See also: Healthcare Industry Could Be Generative AI’s Biggest Proving Ground

Pharma Companies Invest in Partnerships With AI Companies

Drug development and discovery is a notoriously difficult business but one that offers outsize rewards and life-changing patient impacts.

Still, roughly 9 out of every 10 potential drugs that reach clinical trials ultimately fail to make it into commercial production, according to the National Library of Medicine.

That’s why deploying AI models that can quickly and efficiently churn through massive datasets to come up with new molecules that can eventually be turned into a drug represents such an attractive innovation.

“With some of these large language models (LLMs), you can create multi-modal correlations [across imagery and text] that are just too hard to do across traditional discovery models,” Gottlieb said.

That’s how biotech firm Insilico Medicine discovered and developed its NS018_055 drug, which is meant to treat idiopathic pulmonary fibrosis, a chronic lung disease, according to a Tuesday (June 27) press release.

Scientists are now testing whether the drug works on humans.

“This first drug candidate that’s going to Phase 2 is a true highlight of our end-to-end approach to bridge biology and chemistry with deep learning,” Insilico CEO Alex Zhavoronko said in a statement. “This is a significant milestone not only for us but for everyone in the field of AI-accelerated drug discovery.”

Per the company’s statement, developing the NS018_055 drug would have cost more than $400 million and required up to six years of development.

By using AI, the firm was able to design and develop the chronic lung treatment for “one-tenth of the cost and one-third of the time,” successfully reaching the first phase of clinical trials two and a half years after starting the project.

Its success is one reason why pharma companies are trying to invest in partnerships with AI companies.

“These [AI] tools can be very helpful, as long as they are used appropriately and the models are reliable and well-validated,” Gottlieb explained during his CNBC interview. “AI offers unprecedented opportunity… We need proper oversight, but existing models can adapt to ensure safeguards.”

Insilico’s AI platform has separately discovered 12 pre-clinical drug candidates, three of which have advanced to early clinical trials so far, according to the Tuesday press release.

The sector is also littered with examples of AI drug development failure. London-based AI-biotech Benevolent AI laid off said last month it would lay off 180 employees after its lead drug candidate flopped.

Data-Driven Development

Other sectors could look to the healthcare industry’s example of ensuring both patient data privacy protection and leveraging the most relevant data sets when tapping AI solutions to improve the quality of the product being provided as they chart their own paths forward.

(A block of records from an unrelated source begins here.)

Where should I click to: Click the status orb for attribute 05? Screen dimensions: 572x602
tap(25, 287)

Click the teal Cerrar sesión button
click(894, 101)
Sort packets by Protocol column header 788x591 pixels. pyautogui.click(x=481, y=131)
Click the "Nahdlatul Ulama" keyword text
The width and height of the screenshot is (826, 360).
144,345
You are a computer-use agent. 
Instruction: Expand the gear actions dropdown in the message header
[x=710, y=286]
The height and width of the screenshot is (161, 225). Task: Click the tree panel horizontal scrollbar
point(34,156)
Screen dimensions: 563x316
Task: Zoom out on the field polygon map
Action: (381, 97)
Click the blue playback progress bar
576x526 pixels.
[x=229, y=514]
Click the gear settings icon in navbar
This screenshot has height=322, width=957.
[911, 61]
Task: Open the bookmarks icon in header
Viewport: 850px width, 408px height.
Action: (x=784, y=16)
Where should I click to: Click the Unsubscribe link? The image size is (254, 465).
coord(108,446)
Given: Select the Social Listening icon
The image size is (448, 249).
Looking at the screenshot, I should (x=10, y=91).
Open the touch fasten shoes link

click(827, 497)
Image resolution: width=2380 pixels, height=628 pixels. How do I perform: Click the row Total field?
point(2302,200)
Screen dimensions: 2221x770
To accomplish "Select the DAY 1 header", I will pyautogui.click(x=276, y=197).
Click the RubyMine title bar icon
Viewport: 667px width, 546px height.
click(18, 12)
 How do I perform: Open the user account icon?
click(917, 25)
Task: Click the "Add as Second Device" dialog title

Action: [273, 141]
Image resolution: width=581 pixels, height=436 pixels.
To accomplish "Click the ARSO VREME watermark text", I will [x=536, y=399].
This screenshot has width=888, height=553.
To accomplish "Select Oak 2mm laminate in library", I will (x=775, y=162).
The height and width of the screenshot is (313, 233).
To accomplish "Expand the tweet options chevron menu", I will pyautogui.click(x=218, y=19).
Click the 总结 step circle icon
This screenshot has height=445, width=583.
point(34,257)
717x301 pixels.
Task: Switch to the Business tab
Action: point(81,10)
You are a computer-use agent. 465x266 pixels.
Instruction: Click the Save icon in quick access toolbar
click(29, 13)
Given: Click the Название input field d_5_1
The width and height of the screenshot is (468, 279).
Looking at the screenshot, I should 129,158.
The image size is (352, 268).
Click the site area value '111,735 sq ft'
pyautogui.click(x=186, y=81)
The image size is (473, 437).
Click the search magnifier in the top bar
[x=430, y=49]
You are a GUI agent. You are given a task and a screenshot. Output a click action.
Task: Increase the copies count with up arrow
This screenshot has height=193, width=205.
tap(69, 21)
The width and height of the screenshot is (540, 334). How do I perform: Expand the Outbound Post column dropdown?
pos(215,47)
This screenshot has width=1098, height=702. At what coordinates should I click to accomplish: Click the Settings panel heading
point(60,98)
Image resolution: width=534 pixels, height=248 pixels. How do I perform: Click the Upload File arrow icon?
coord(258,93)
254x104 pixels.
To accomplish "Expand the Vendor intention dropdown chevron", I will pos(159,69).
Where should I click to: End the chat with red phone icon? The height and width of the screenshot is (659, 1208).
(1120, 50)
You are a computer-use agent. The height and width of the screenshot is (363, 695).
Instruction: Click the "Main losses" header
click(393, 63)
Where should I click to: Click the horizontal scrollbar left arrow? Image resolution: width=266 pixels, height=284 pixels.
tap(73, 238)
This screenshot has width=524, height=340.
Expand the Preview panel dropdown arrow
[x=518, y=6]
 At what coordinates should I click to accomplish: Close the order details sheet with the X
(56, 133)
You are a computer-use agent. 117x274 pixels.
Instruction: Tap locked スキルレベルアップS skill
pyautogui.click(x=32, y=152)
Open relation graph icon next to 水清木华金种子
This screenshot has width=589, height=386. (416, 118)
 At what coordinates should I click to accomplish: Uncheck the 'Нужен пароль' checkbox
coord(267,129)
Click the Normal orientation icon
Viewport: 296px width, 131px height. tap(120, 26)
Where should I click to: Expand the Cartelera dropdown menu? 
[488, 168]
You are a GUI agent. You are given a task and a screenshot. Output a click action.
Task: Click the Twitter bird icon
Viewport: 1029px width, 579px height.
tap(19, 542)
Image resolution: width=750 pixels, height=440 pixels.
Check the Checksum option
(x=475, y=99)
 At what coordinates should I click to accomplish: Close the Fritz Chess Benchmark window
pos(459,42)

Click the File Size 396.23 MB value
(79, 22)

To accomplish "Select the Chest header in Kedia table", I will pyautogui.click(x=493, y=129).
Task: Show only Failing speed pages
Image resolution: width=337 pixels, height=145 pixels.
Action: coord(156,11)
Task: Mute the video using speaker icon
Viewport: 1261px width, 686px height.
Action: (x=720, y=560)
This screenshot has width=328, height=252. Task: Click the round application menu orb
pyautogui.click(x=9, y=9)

In healthcare, the importance of data quality and integrity is much higher than in consumer-facing AI applications.

“You have to find ways to ensure the quality of the data and the integrity of the data that is going in, and you also want transparency around it and consistent terminology across medical records,” Gottlieb told CNBC.

“Quality matters when lives are on the line,” Erik Duhaime, co-founder and CEO of AI-for-healthcare data provider Centaur Labs, told PYMNTS last month.